If running Milvus GPU index on the same system, assign different GPUs to avoid memory contention:

# Milvus GPU index on GPU 1
# Embedding model on GPU 0

6. Production Security Checklist¶

6.1 API Key Management¶

Key	Purpose	Storage
`ANTHROPIC_API_KEY`	Claude Sonnet 4.6 access	`.env` file (not committed to git)
`NCBI_API_KEY`	PubMed ingest rate limiting	`.env` file (optional)

Production recommendations:

Never commit API keys to version control. The .env file should be in .gitignore.
Use a secrets manager for production deployments.
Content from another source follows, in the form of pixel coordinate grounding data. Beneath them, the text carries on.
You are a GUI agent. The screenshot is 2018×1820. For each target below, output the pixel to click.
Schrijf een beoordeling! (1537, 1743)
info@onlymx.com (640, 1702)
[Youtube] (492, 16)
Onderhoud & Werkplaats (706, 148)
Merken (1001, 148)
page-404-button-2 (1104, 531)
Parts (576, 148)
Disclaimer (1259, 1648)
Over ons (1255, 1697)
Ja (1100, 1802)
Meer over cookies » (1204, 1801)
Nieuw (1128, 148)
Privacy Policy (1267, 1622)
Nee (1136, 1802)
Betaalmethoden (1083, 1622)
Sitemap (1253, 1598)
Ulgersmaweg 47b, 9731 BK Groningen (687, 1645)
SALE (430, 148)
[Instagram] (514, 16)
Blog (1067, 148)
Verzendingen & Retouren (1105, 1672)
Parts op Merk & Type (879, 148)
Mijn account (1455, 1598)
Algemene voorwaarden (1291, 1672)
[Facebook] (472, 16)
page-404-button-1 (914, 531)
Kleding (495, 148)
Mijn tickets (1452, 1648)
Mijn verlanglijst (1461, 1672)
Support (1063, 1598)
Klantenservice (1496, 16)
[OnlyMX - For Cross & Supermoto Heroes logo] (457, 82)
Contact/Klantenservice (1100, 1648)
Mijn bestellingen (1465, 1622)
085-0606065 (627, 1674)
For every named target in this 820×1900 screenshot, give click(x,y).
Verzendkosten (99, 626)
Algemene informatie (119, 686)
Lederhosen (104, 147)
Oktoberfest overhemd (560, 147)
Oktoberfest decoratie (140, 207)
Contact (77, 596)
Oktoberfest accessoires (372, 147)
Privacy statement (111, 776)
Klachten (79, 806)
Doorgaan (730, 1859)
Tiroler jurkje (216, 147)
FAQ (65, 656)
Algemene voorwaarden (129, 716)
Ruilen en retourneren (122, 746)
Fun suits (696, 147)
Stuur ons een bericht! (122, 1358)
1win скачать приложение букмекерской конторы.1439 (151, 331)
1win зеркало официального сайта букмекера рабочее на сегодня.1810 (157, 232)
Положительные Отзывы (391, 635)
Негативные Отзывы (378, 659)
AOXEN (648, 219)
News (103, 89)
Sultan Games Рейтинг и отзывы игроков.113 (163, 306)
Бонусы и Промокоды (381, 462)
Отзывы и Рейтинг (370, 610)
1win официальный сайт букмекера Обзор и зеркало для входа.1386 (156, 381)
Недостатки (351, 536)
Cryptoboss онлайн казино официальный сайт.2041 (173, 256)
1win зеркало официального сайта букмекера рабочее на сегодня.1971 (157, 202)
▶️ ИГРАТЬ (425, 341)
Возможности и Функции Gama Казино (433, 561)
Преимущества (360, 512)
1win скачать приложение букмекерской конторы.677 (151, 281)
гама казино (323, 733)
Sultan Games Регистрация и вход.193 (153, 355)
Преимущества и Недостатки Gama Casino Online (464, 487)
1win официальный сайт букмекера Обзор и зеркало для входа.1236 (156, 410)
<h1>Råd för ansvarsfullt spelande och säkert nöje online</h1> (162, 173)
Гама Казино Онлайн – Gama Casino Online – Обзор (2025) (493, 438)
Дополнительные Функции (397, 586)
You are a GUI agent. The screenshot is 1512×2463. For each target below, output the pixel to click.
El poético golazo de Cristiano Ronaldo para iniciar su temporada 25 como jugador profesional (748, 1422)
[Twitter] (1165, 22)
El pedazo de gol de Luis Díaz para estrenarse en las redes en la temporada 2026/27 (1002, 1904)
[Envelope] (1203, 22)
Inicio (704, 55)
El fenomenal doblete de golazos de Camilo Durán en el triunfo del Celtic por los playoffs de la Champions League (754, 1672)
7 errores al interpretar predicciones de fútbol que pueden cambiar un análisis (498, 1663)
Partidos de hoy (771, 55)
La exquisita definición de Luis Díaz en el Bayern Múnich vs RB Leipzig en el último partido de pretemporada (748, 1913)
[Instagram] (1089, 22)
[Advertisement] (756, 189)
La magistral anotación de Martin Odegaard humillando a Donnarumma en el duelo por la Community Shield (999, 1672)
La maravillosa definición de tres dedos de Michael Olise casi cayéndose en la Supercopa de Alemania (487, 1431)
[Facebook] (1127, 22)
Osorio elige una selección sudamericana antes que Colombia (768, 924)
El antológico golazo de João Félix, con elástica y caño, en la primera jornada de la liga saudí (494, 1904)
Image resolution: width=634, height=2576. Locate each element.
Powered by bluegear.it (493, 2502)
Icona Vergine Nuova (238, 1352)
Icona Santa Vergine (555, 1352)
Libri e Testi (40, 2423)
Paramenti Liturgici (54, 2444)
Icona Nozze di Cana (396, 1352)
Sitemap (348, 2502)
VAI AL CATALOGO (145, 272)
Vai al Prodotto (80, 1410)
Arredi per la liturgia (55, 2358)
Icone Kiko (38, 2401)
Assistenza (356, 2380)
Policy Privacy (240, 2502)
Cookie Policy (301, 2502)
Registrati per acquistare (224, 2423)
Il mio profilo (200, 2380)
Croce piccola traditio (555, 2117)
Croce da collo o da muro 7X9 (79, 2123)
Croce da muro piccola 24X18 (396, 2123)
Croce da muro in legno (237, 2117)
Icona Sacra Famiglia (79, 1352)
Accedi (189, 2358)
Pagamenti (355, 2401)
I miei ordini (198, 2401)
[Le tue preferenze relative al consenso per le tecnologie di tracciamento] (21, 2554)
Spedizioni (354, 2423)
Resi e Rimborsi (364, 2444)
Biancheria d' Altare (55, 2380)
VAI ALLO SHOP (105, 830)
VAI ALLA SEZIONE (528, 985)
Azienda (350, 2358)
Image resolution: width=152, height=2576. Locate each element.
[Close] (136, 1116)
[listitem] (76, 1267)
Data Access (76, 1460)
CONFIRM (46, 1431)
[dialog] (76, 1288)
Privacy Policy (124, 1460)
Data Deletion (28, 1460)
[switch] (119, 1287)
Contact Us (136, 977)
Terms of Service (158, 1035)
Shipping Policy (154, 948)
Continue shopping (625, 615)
Recommended options:
HashiCorp Vault (self-hosted)
AWS Secrets Manager (cloud)
Docker secrets (Docker Swarm)
Kubernetes Secrets (K8s deployments)

# Example: Using Docker secrets instead of .env
echo "sk-ant-your-key-here" | docker secret create anthropic_api_key -

# Reference in docker-compose.yml:
# services:
#   pgx-api:
#     secrets:
#       - anthropic_api_key
#     environment:
#       ANTHROPIC_API_KEY_FILE: /run/secrets/anthropic_api_key

Rotate API keys on a regular schedule (monthly recommended).
Audit API key usage via Anthropic's usage dashboard.
Use separate keys for development, staging, and production environments.

6.2 Network Security¶

CORS: Configured via PGX_CORS_ORIGINS (default: localhost:8080, 8107, 8507)
Milvus: No authentication by default; restrict network access via firewall or Docker network
API: No authentication by default; add API key middleware for production

6.3 Input Validation¶

Milvus filter expressions are sanitized via _SAFE_FILTER_RE regex (alphanumeric + safe characters only)
All API inputs validated via Pydantic models with field-level constraints
Request size limited to 10MB via PGX_MAX_REQUEST_SIZE_MB

6.4 HTTPS / TLS Configuration¶

For production, deploy a reverse proxy with TLS termination in front of all HTTP services:

Nginx example:

server {
    listen 443 ssl;
    server_name pgx.yourdomain.com;

    ssl_certificate /etc/ssl/certs/pgx.crt;
    ssl_certificate_key /etc/ssl/private/pgx.key;
    ssl_protocols TLSv1.2 TLSv1.3;
    ssl_ciphers HIGH:!aNULL:!MD5;

    # FastAPI backend
    location /api/ {
        proxy_pass http://localhost:8107/;
        proxy_set_header Host $host;
        proxy_set_header X-Real-IP $remote_addr;
        proxy_set_header X-Forwarded-For $proxy_add_x_forwarded_for;
        proxy_set_header X-Forwarded-Proto $scheme;
    }

    # Streamlit UI
    location / {
        proxy_pass http://localhost:8507/;
        proxy_http_version 1.1;
        proxy_set_header Upgrade $http_upgrade;
        proxy_set_header Connection "upgrade";
        proxy_set_header Host $host;
    }
}

# Redirect HTTP to HTTPS
server {
    listen 80;
    server_name pgx.yourdomain.com;
    return 301 https://$host$request_uri;
}

Traefik example (docker-compose integration):

services:
  traefik:
    image: traefik:v3.0
    command:
      - "--entrypoints.web.address=:80"
      - "--entrypoints.websecure.address=:443"
      - "--certificatesresolvers.letsencrypt.acme.tlschallenge=true"
      - "--certificatesresolvers.letsencrypt.acme.email=admin@yourdomain.com"
    ports:
      - "80:80"
      - "443:443"
    labels:
      - "traefik.http.routers.pgx-api.rule=Host(`pgx.yourdomain.com`) && PathPrefix(`/api`)"
      - "traefik.http.routers.pgx-api.tls.certresolver=letsencrypt"

6.5 API Authentication¶

For production deployments, add API key authentication middleware to the FastAPI application:

# Example API key middleware (add to api/main.py)
from fastapi import Security, HTTPException
from fastapi.security import APIKeyHeader

api_key_header = APIKeyHeader(name="X-API-Key")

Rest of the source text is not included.